Une première difficulté tient à la gestion de la transition entre ces deux fonds. Le Gouvernement considère qu'il ne sera pas possible de mettre en place le fonds dédié à la construction avant que l'autorisation n'ait été donnée, en 2019. En outre, il sera éventuellement nécessaire d'anticiper des travaux, par exemple la réalisation d'une station électrique de 400 000 volts. Cela ne relève pas de la recherche, mais ces travaux devront avoir été réalisés avant que l'autorisation de création du centre de stockage n'ait été accordée, de manière à anticiper la préparation du chantier pour pouvoir être au rendez-vous de 2025.
Pour résumer, il faut simplement retenir que la loi a créé un fonds « recherche » et un fonds « construction-exploitation », dont l'articulation n'est pas forcément très aisée.

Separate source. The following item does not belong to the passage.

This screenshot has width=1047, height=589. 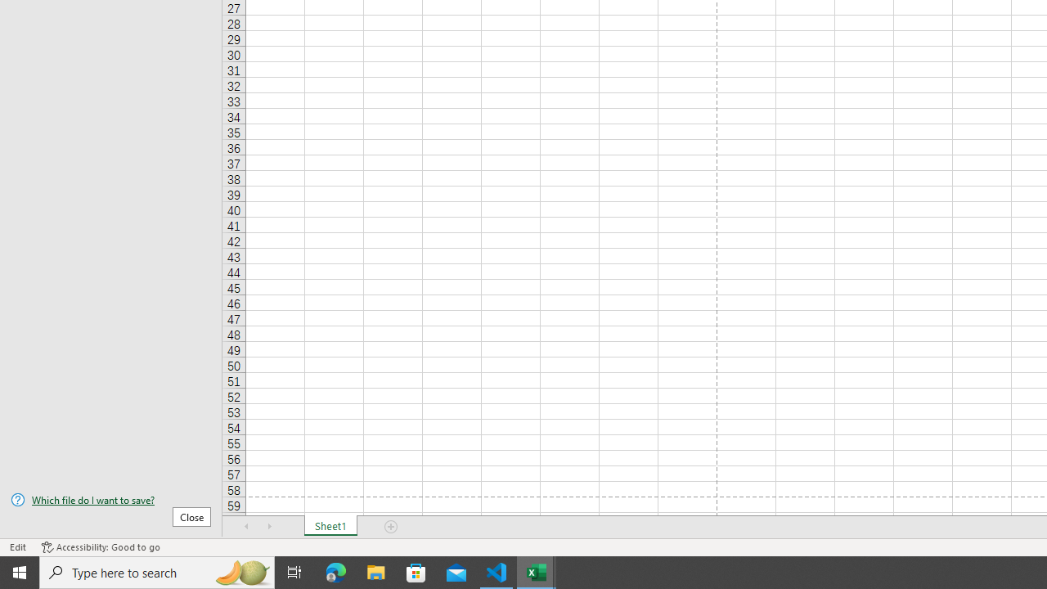 I want to click on 'Sheet1', so click(x=330, y=527).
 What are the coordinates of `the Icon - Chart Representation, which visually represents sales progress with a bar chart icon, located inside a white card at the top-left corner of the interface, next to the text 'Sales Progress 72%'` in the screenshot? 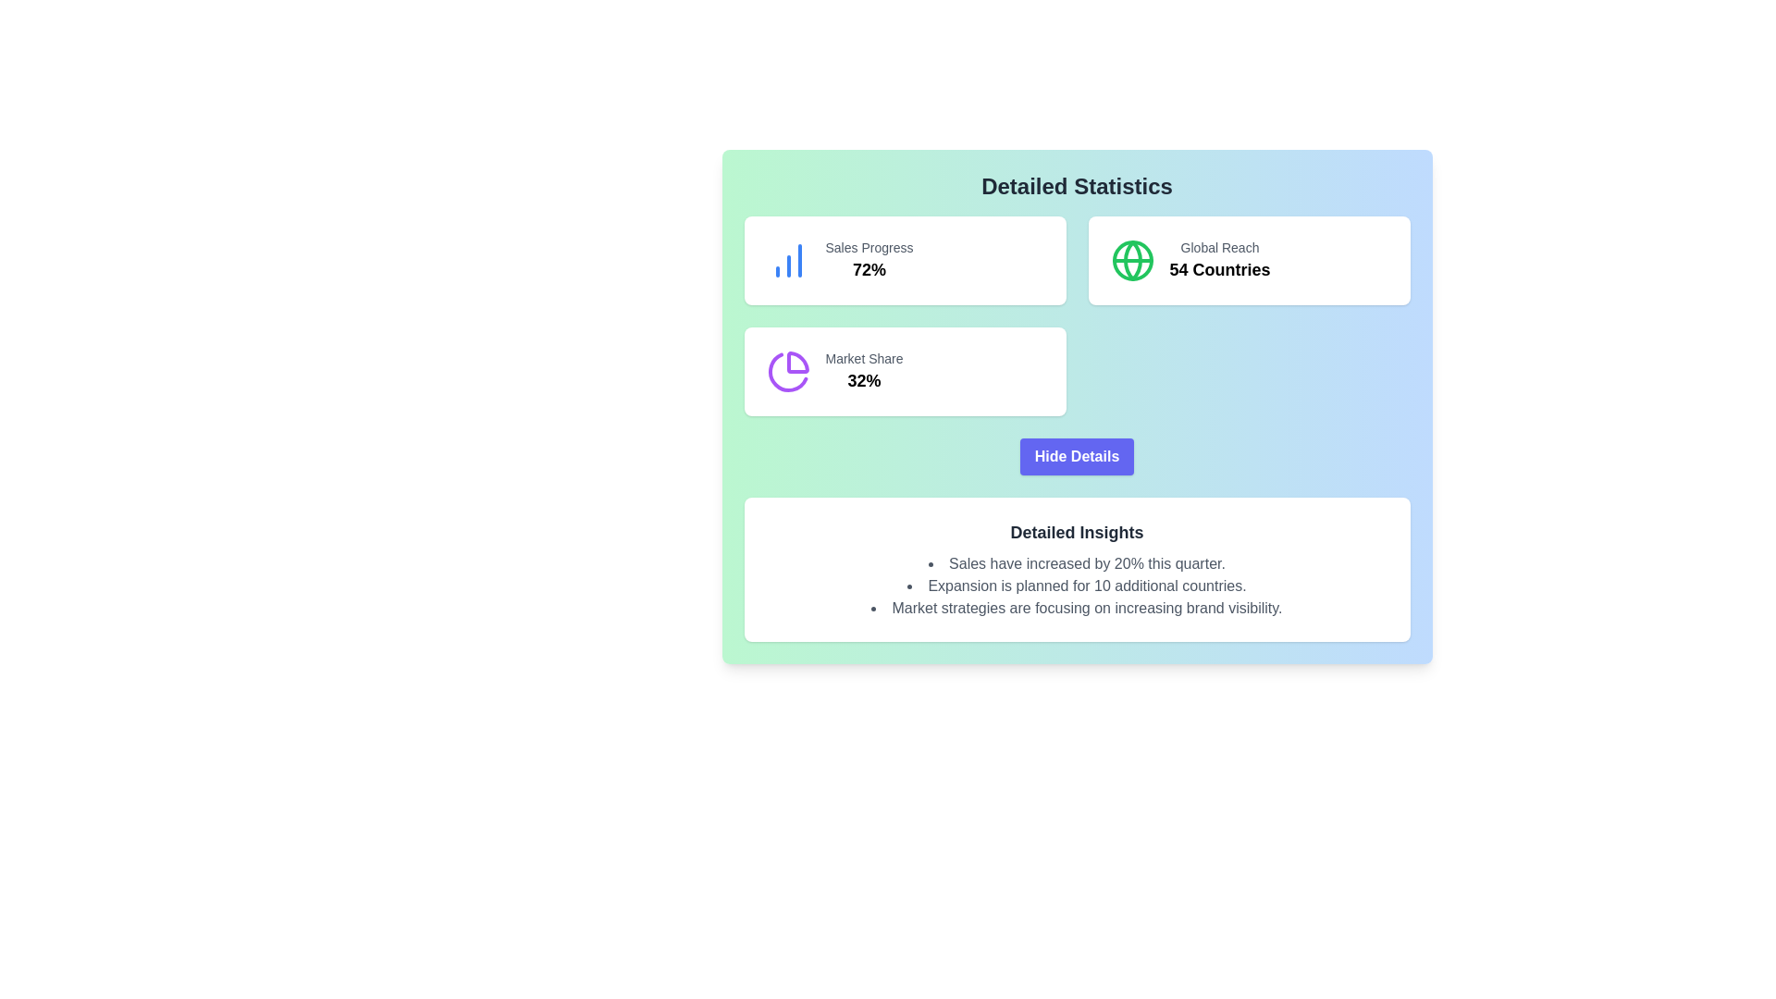 It's located at (788, 260).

L'ANDRA dispose depuis un an d'une source supplémentaire de financement à travers un fonds « investissements d'avenir ». Doté initialement de 100 millions d'euros, il ne compte plus maintenant que 75 millions d'euros, puisque nous avons contribué à la mise en place du programme de l'Agence nationale de la recherche à la suite de l'accident de Fukushima. Ces 75 millions d'euros permettent de cofinancer des projets relatifs au traitement des déchets en amont du stockage, ce qui nous tenait à coeur. L'optimisation de la gestion des déchets passe en effet par une action concertée entre EDF, le CEA, AREVA et l'ANDRA en amont du stockage pour réduire les volumes et la toxicité. Il subsiste cependant une petite difficulté : ces fonds ne couvrent pas les heures de travail des équipes de l'ANDRA. Chaque fois que nous demandons à nos équipes de travailler sur ces sujets, nous puisons dans nos ressources propres, lesquelles restent très modestes. Si l'ANDRA a tout à fait les moyens de travailler, ces moyens sont très compartimentés : nous avons les contrats pour les activités industrielles, nous avons la taxe « recherche » pour le stockage géologique, mais nous ne dégageons pas suffisamment de marge pour financer des recherches sur nos fonds propres.

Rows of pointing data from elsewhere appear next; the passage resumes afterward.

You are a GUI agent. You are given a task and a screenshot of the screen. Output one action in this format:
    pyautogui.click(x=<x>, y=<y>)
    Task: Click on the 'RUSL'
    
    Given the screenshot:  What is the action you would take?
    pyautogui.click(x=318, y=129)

Aujourd'hui, l'utilisation du fonds dédié à la recherche est strictement limitée au stockage géologique en termes de recherche et développement. Il est fort probable qu'il faudra le pérenniser une fois que Cigéo sera en construction. En effet, ce centre de stockage devant être exploité pendant cent ans, il serait justifié de poursuivre les recherches en vue de son optimisation, par exemple grâce au recours à de nouveaux matériaux.

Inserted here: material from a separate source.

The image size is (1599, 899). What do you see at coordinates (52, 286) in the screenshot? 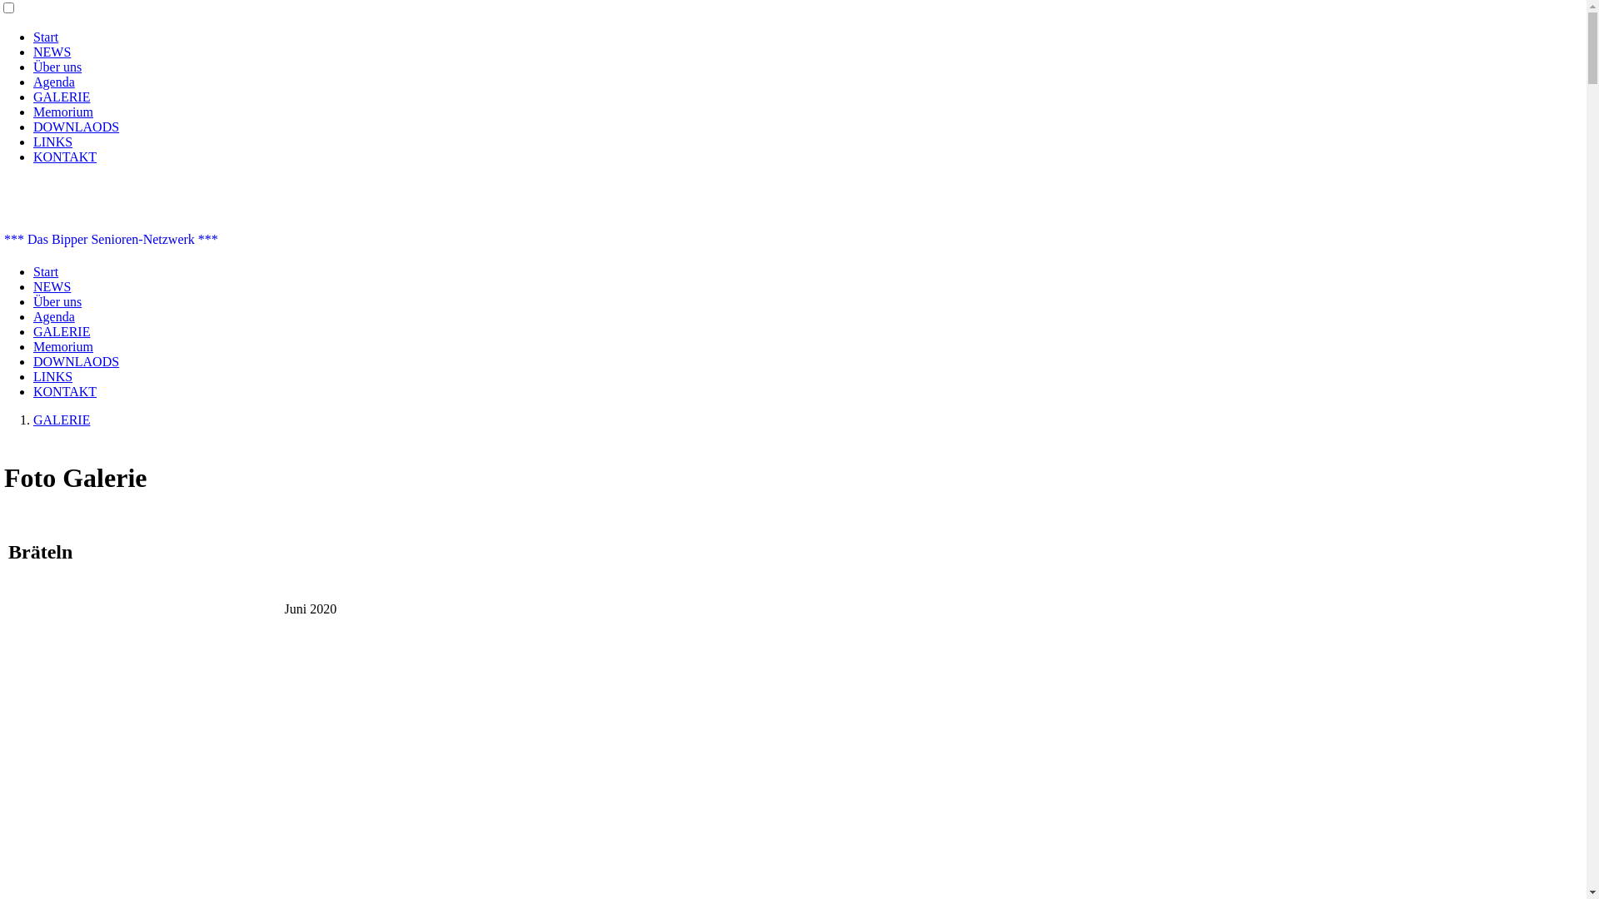
I see `'NEWS'` at bounding box center [52, 286].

Par ailleurs, peut-être conviendrait-il d'élargir le champ de cette taxe « recherche » pour donner à l'ANDRA les moyens de mener des recherches sur d'autres thèmes que celui du stockage, mais aussi pour promouvoir les recherches sur les déchets.
Septième question : à qui sont imputés, in fine, les différents coûts relatifs au traitement et au stockage des déchets de la filière électronucléaire ?
Je ne peux que reprendre les éléments d'information contenus dans le rapport de la Cour des comptes, s'agissant notamment du financement du stockage géologique. La clé de répartition actuelle pour les déchets de haute activité et de moyenne activité à vie longue est la suivante : 78 % pour EDF, 17 % pour le CEA et 5 % pour AREVA.